Dataset records:
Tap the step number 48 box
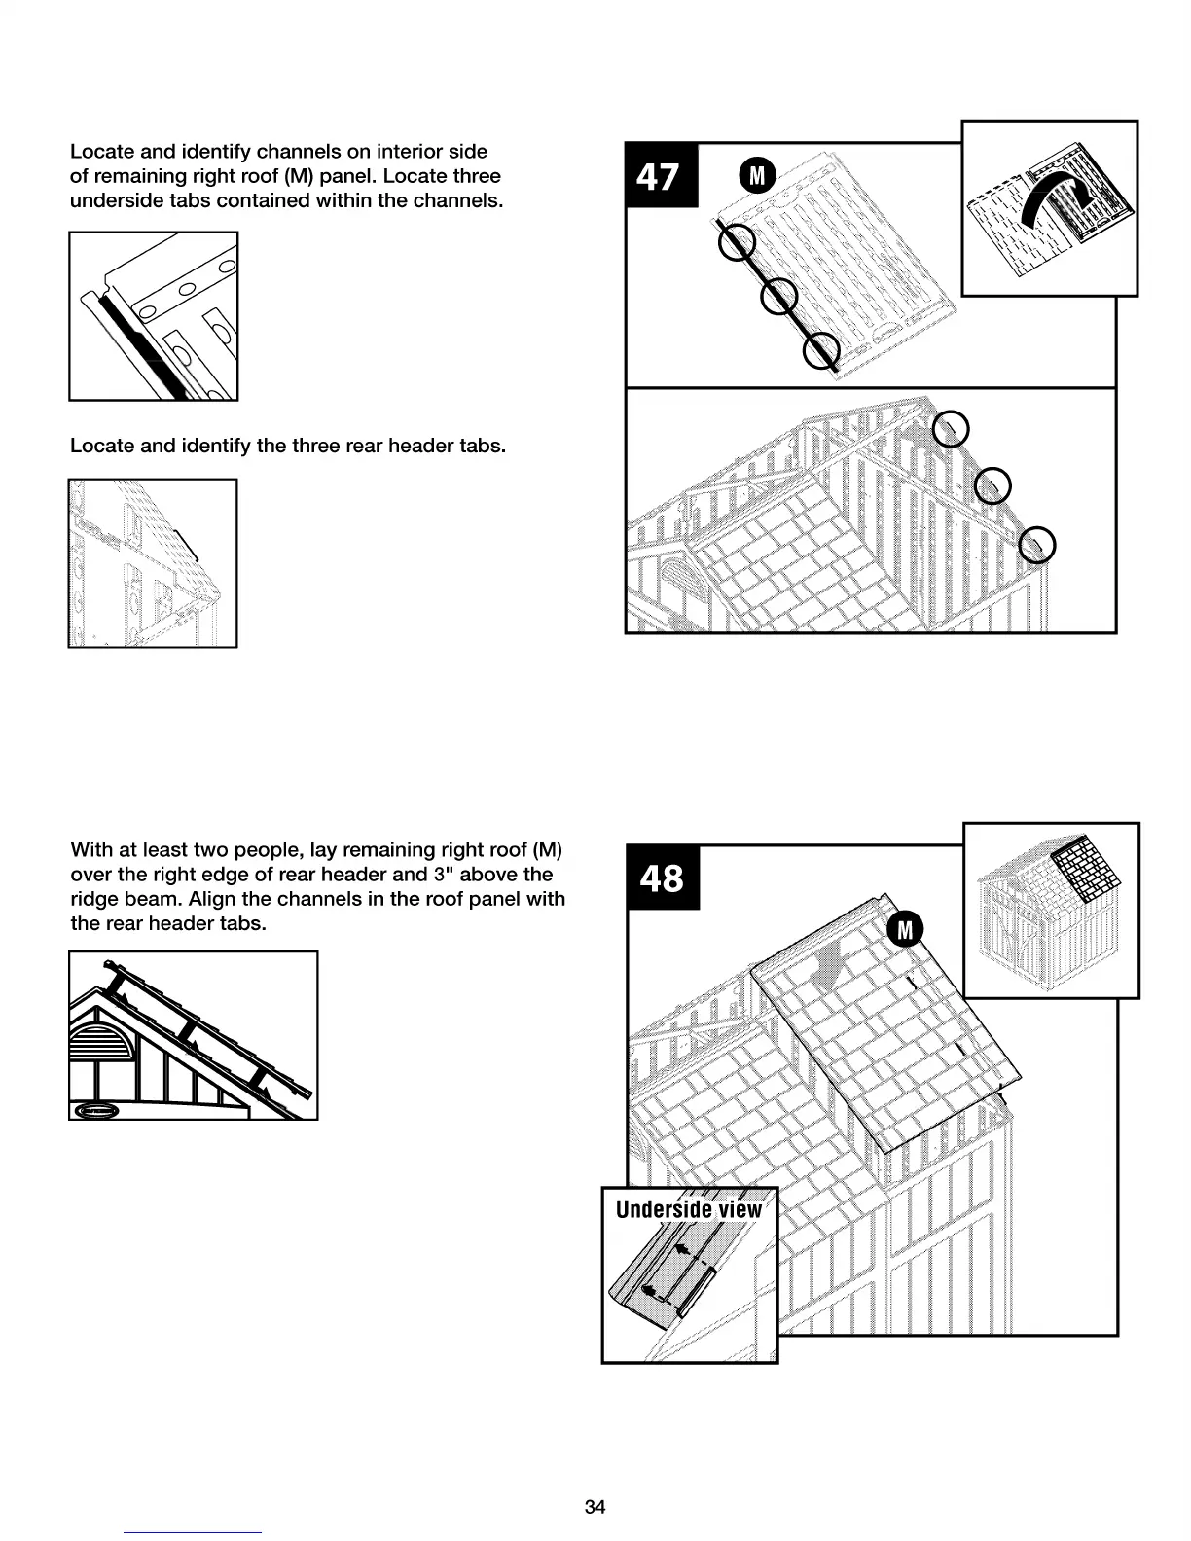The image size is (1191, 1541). (663, 878)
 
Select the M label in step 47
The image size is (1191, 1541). (758, 175)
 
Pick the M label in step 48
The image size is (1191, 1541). (905, 930)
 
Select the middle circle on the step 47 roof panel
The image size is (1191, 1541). (779, 296)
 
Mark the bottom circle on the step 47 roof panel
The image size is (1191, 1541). (822, 351)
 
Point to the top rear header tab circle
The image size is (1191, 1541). (951, 429)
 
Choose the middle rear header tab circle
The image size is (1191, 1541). (992, 485)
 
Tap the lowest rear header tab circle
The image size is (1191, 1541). (1037, 545)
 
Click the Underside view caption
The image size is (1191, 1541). (689, 1209)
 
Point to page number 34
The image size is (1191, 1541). (595, 1507)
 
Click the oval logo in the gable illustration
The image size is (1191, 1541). (96, 1110)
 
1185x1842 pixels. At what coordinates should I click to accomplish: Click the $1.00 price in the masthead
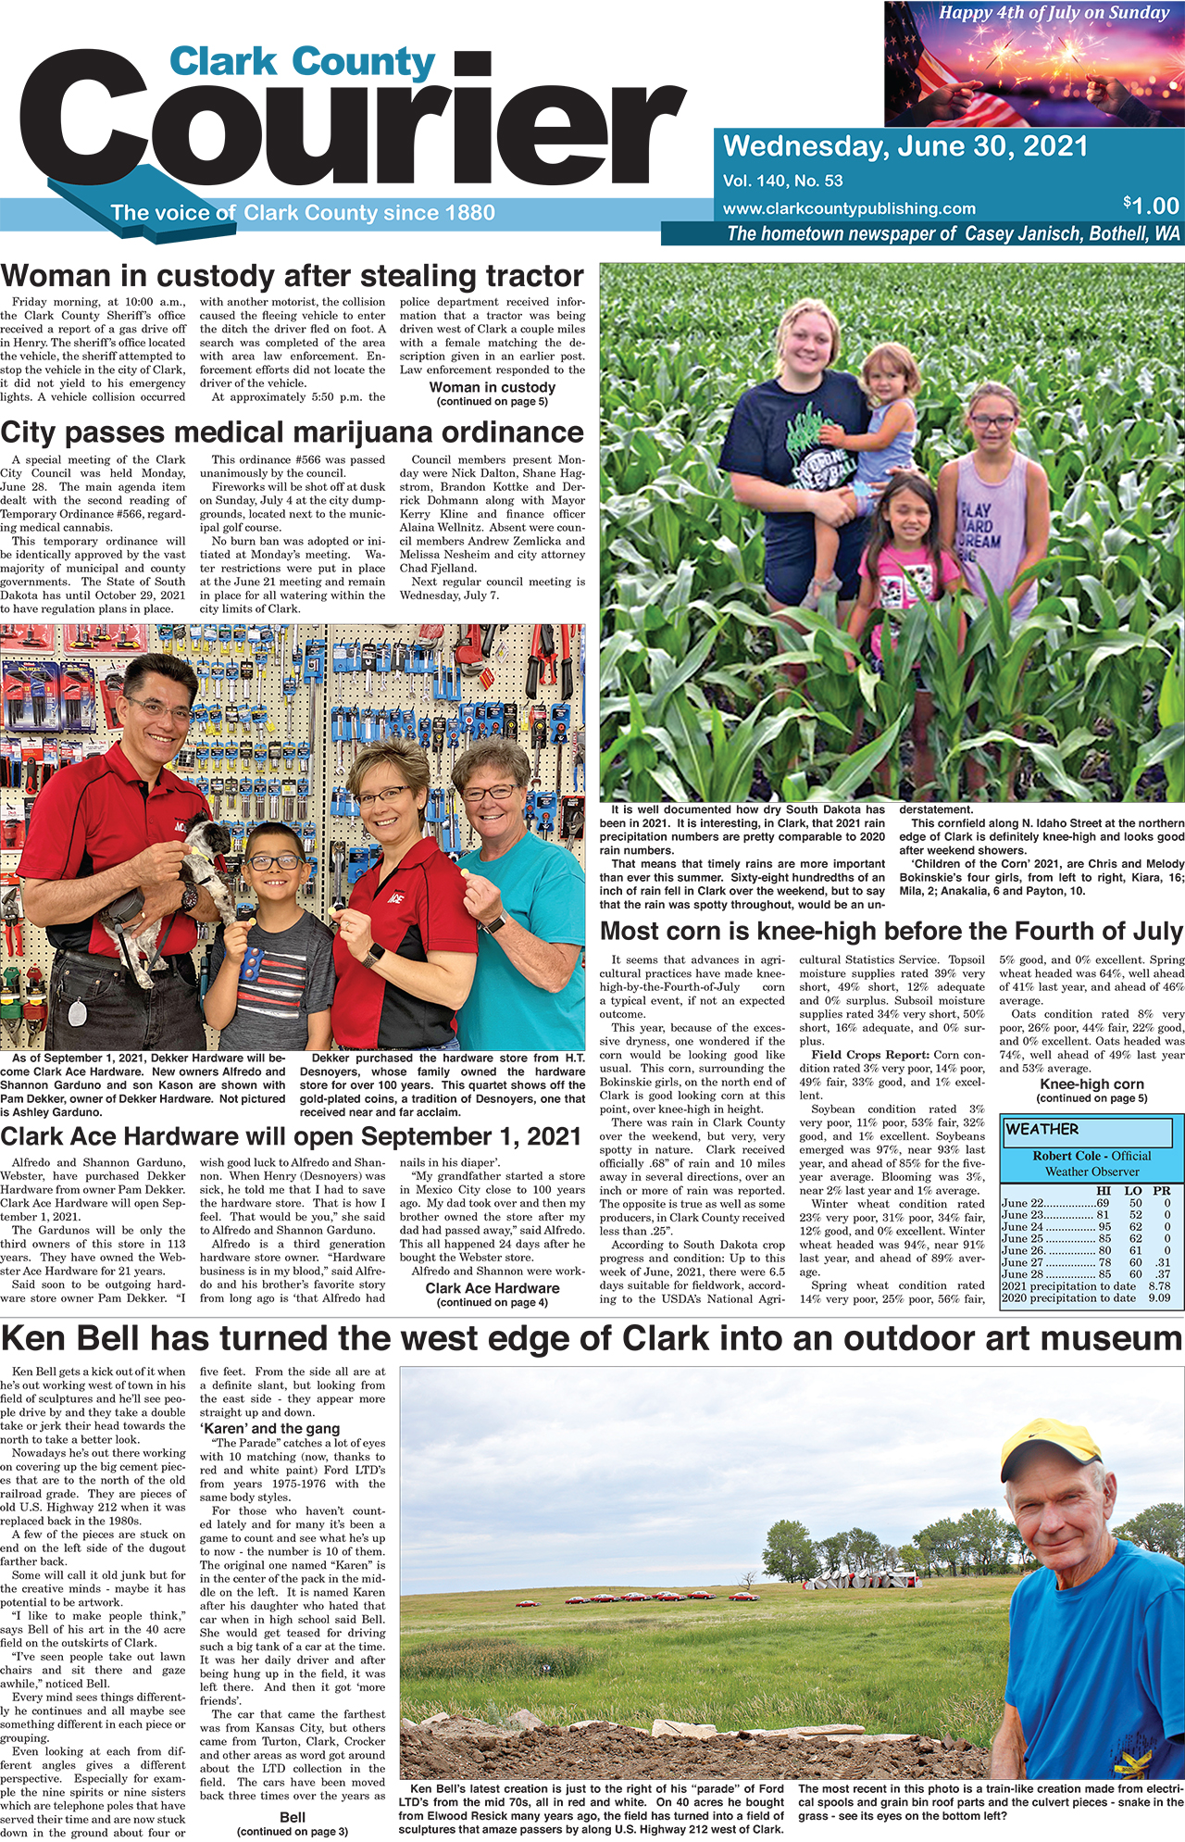pos(1151,206)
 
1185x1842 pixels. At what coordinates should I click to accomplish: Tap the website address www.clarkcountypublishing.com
pos(849,208)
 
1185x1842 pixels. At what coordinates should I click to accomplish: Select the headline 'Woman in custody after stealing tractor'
pos(293,276)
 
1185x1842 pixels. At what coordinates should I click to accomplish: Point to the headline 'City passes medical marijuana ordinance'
pos(293,432)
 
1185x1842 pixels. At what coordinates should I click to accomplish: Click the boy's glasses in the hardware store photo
pos(274,862)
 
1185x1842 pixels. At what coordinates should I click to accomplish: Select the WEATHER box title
pos(1042,1129)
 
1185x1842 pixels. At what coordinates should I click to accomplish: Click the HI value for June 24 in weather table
pos(1104,1226)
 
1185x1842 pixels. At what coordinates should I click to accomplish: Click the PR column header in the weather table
pos(1161,1191)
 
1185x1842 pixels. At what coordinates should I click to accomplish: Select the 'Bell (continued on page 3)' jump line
pos(293,1823)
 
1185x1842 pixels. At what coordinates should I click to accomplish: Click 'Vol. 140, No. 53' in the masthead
pos(783,182)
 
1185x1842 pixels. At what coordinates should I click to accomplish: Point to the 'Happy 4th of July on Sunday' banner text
pos(1054,13)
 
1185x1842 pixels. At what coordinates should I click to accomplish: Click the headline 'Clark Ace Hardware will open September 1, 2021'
pos(291,1136)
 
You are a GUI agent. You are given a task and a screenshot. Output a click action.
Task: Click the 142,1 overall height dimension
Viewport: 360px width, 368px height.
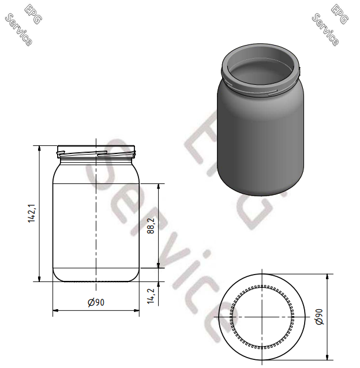coord(33,213)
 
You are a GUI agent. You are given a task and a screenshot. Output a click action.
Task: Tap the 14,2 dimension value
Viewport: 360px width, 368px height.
coord(151,296)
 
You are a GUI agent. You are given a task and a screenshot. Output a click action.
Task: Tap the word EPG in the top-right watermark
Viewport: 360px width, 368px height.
coord(340,14)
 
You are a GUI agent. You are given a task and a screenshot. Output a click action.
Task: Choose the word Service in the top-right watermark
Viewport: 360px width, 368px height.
coord(325,29)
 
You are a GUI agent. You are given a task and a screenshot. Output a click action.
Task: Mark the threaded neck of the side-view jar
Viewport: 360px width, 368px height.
coord(96,152)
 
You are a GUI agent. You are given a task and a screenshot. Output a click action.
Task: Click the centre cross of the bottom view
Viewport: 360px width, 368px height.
coord(262,316)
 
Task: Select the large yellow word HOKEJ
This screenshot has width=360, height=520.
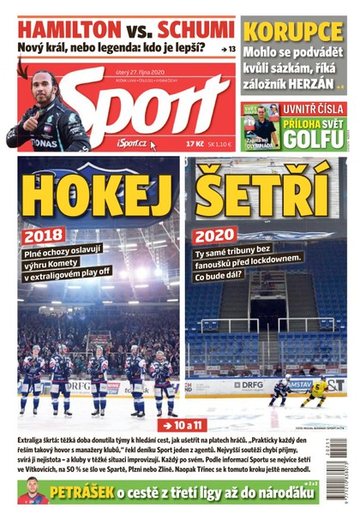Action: (97, 189)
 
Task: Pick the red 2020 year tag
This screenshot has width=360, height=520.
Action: (214, 235)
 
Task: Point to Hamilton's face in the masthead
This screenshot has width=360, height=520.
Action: (45, 85)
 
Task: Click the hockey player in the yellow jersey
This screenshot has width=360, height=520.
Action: (316, 391)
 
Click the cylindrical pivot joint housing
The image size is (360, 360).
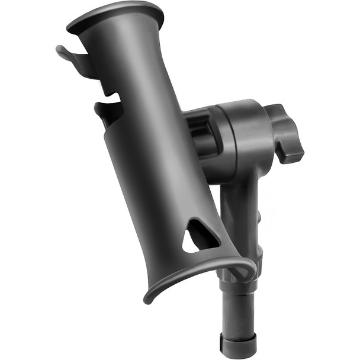tap(240, 139)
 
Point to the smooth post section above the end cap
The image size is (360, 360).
tap(237, 311)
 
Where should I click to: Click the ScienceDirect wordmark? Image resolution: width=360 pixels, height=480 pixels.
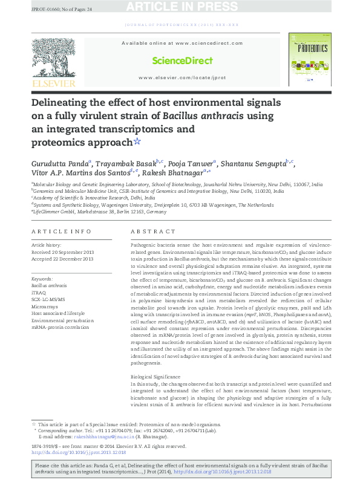182,60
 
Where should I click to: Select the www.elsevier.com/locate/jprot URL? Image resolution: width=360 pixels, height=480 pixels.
182,78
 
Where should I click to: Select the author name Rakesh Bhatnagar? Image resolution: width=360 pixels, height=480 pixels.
178,172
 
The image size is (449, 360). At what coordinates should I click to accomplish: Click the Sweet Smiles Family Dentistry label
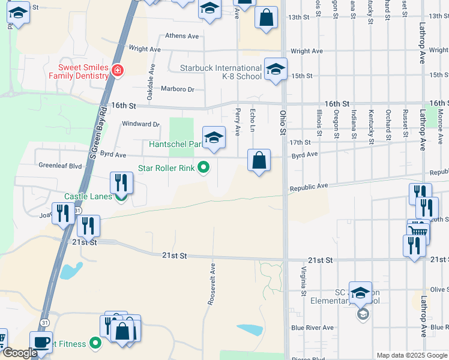tap(83, 71)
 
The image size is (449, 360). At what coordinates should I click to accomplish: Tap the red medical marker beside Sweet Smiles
tap(118, 71)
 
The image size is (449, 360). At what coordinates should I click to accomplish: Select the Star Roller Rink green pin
tap(204, 168)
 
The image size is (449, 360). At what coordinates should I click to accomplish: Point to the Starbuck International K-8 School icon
tap(276, 69)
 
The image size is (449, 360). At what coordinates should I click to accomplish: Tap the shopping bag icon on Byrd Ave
tap(259, 160)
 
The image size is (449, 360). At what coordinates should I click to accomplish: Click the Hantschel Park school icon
tap(214, 137)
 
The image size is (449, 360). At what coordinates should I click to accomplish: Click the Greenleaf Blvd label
tap(59, 166)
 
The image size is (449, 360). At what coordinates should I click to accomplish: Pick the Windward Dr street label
tap(141, 124)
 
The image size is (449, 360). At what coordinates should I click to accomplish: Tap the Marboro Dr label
tap(178, 89)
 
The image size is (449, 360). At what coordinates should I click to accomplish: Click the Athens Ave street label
tap(182, 36)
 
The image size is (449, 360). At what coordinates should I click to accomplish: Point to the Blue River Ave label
tap(312, 328)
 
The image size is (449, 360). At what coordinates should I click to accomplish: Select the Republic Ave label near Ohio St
tap(309, 187)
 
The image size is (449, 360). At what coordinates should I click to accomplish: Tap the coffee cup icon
tap(41, 342)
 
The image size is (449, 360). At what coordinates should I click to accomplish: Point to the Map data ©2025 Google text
tap(411, 355)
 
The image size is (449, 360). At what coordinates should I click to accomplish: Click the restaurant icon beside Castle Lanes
tap(121, 183)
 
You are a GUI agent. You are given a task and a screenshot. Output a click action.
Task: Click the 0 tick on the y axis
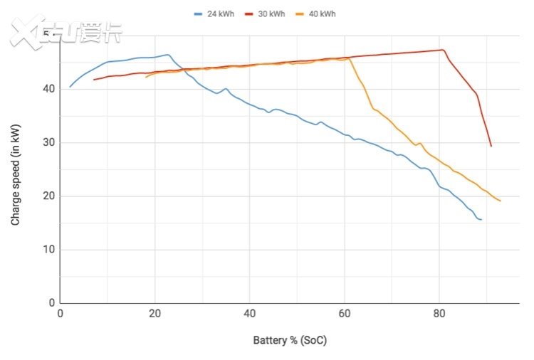(x=51, y=303)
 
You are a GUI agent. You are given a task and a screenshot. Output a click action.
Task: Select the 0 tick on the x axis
(x=61, y=313)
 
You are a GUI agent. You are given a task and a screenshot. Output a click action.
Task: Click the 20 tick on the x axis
(x=155, y=313)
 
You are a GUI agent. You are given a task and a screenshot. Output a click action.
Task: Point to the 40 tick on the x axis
(x=249, y=313)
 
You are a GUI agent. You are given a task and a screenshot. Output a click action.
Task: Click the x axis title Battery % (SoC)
(x=290, y=340)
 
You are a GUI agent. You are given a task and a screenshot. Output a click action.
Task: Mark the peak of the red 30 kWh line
(x=442, y=50)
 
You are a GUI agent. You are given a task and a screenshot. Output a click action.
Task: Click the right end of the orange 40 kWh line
(x=501, y=201)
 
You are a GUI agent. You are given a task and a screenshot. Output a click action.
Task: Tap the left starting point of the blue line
(x=70, y=87)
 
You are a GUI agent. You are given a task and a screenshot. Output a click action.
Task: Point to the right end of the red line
(x=491, y=147)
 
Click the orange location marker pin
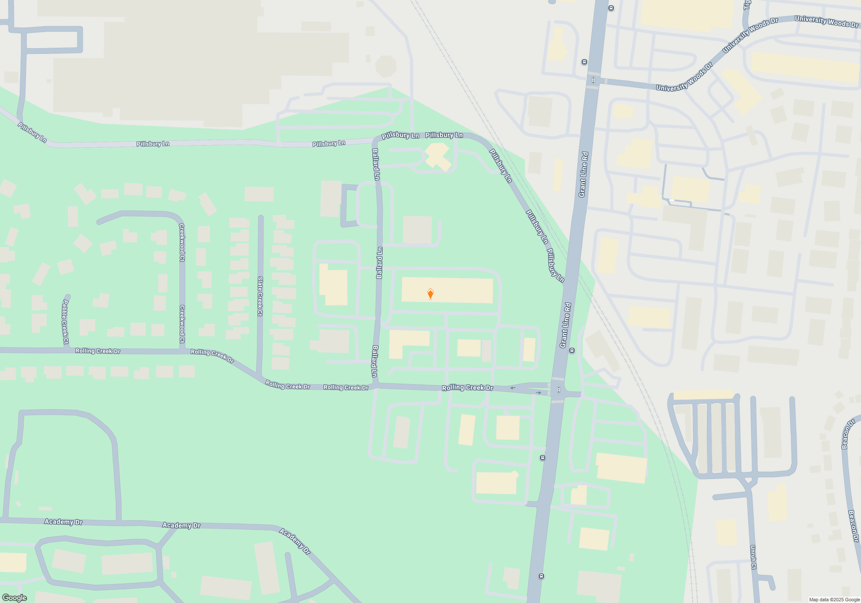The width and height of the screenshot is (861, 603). (x=430, y=294)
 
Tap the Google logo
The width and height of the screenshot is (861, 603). (x=14, y=598)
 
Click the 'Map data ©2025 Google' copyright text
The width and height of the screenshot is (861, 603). (x=834, y=600)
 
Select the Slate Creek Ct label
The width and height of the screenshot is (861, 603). (x=260, y=296)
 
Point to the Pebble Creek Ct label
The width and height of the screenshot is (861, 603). (x=65, y=321)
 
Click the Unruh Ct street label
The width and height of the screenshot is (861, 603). (x=753, y=557)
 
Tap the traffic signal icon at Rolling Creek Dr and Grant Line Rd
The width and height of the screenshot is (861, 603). (x=558, y=390)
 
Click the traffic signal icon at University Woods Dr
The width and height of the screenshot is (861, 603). (x=593, y=80)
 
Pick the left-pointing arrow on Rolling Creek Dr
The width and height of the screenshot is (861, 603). (x=513, y=388)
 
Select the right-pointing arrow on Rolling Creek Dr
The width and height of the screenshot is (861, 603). (x=539, y=393)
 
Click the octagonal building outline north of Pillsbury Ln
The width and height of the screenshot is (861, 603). (x=386, y=67)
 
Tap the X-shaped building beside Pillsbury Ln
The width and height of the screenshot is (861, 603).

Exercise directions:
Rescale the entries from the line holding "Point to page number 34" through the line holding "The image size is (1191, 1541). (96, 1110)", inclusive, by writing every one of those lines out again in full. Multiply each answer coordinate by 0.8 and round it to a whole number (halves round up), leaving all other numbers as they are.

Result for this task:
Point to page number 34
The image size is (1191, 1541). (476, 1206)
 
Click the oval logo in the gable illustration
The image size is (1191, 1541). (77, 888)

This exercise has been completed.